The authors noted that orthostatic intolerance (OI) is defined by symptoms of lightheadedness, fatigue, neurocognitive deficits, nausea, abdominal pain and shortness of breath when upright and that patients with (ME)CFS commonly complain of symptoms worsening during standing.


Significantly more (ME)CFS patients than controls fulfilled the authors’ criteria for abnormal standing tests (53% v 20%) and rates of orthostatic hypocapnia were significantly higher in (ME)CFS than in controls (20.6% v 2.9%).  The first occurrence of a hypocapnic value occurred in the first three minutes of standing for eight of thirteen subjects, and the hypocapnia increased over time.


21% of patients in this study had orthoststic hypocapnia, compared with only 3% of controls, and the hypocapnia was sustained and progressive.


The authors point out that there are at least two explanations:  hyperventilation, or reduced CO2 delivery to the lung secondary to reduced venous return to the right heart.


The data indicate that emotional factors related to anxiety or depression are not important.


The authors’ working hypothesis is that this phenomenon comes from a complex interaction among the baroreflex, chemoreceptors, and the thoracic blood volume.


The authors state: “The identification of a subset of (ME)CFS patients with this physiological manifestation of orthostatic intolerance is important in that its existence can be used as a stratification strategy to reduce the patient pool heterogeneity


Finding such a marker in a subgroup of (ME)CFS patients is the first step in moving this illness from a clinical syndrome to one diagnosable by laboratory testing”.

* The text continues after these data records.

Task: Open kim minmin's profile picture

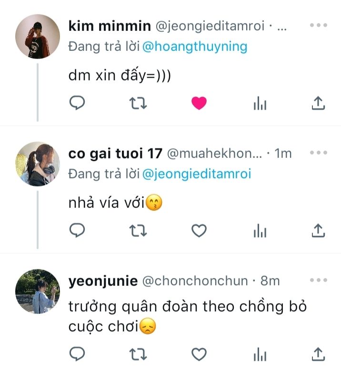Action: tap(38, 36)
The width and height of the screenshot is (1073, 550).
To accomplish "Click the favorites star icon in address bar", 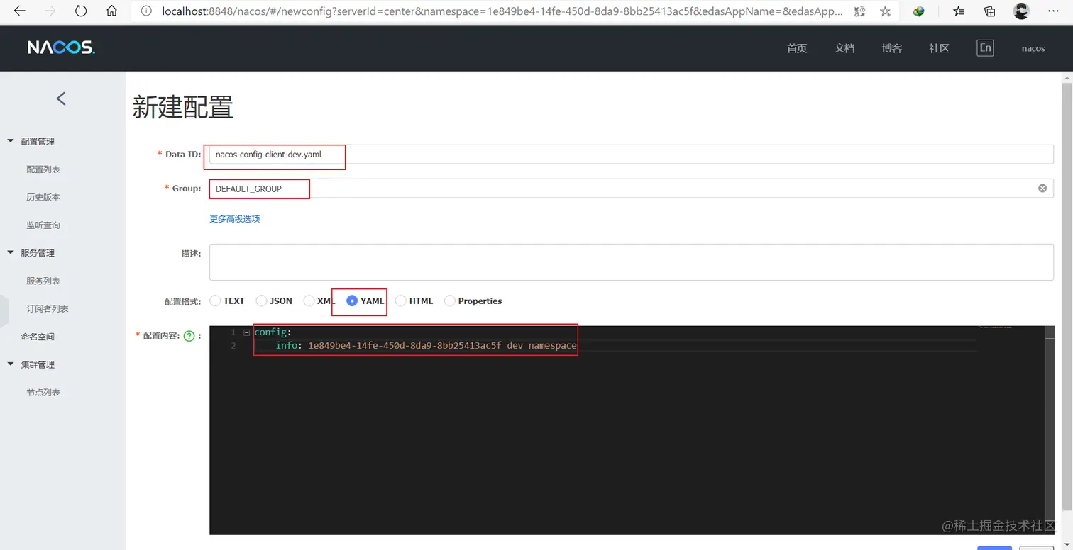I will point(885,11).
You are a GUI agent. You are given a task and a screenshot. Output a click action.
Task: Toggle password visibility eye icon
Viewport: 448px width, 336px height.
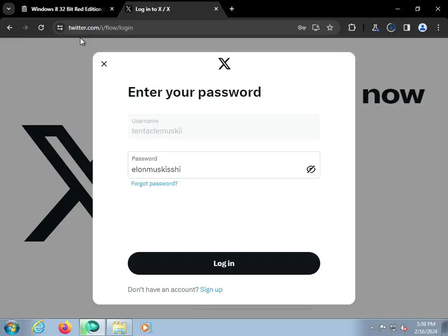coord(311,169)
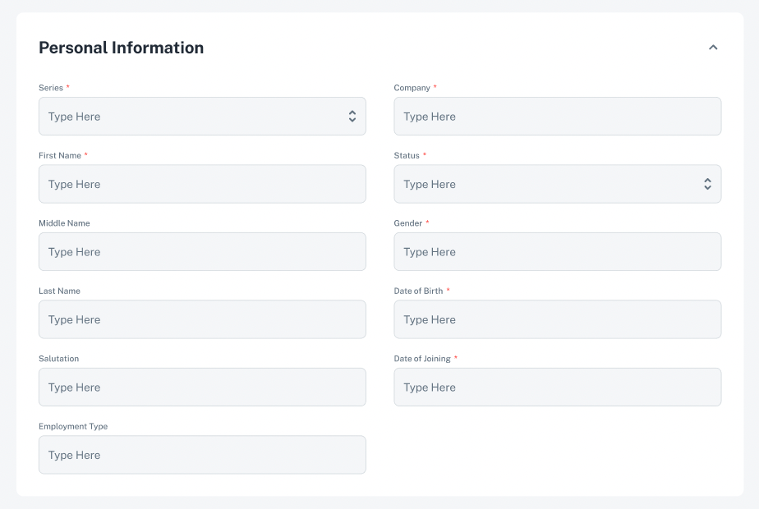
Task: Click the Personal Information heading
Action: tap(122, 48)
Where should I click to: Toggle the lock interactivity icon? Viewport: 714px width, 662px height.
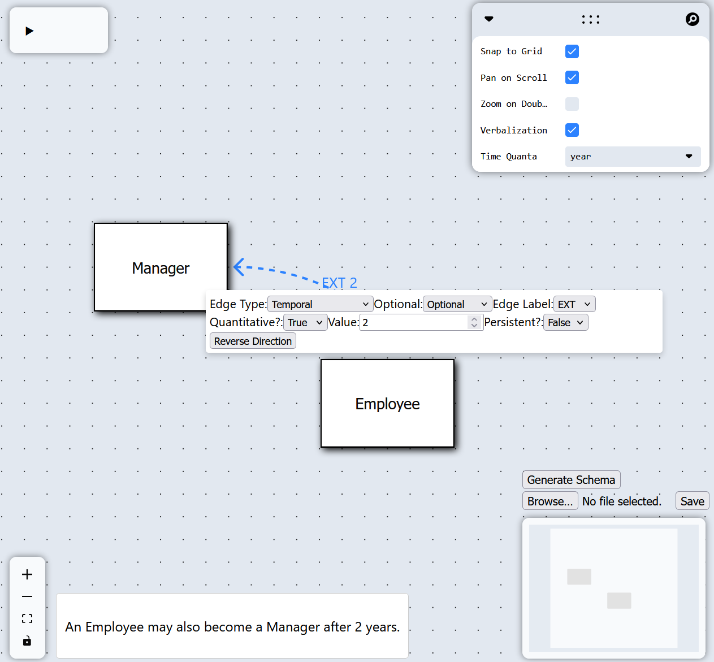[x=27, y=641]
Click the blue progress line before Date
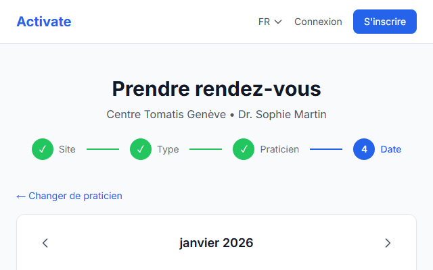 click(326, 149)
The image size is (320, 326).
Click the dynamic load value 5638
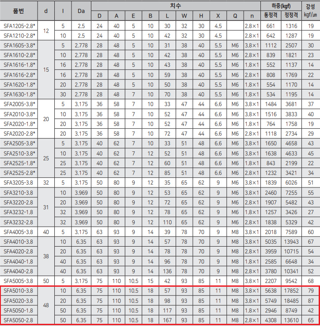pyautogui.click(x=270, y=290)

This research adds to the ever-growing biomedical evidence demonstrating that the UK Government’s published policy of imposing exercise regimes on patients with ME/CFS is potentially harmful for at least a subset of those with the disorder.


It also shows how misguided and uninformed are those who continue to regard ME/CFS as a primary mental health disorder.


It also raises once again profound concerns at the Government’s proposed changes to the Mental Health Bill.  As Denis Campbell wrote in The Observer on 4th February 2007:   “Vulnerable people who are not mentally ill or dangerous could be sectioned because government plans to protect the public are flawed.  The Bill proposes to change the grounds for a person’s detention from a true ‘mental disorder’ to any disorder or disability of mind”.


If the Wessely School psychiatrists have their way, “any disorder or disability of mind” is likely to include those with ME/CFS.


Attention was drawn to this possibility in 2001  (see The 1996 Strasbourg Convention on Biomedicine and the reform of the UK Mental Health Act: have they anything to do with the attempt to re-classify ME/CFS as mental illness in the WHO Guide to Mental Health in Primary Care?” (available online at ).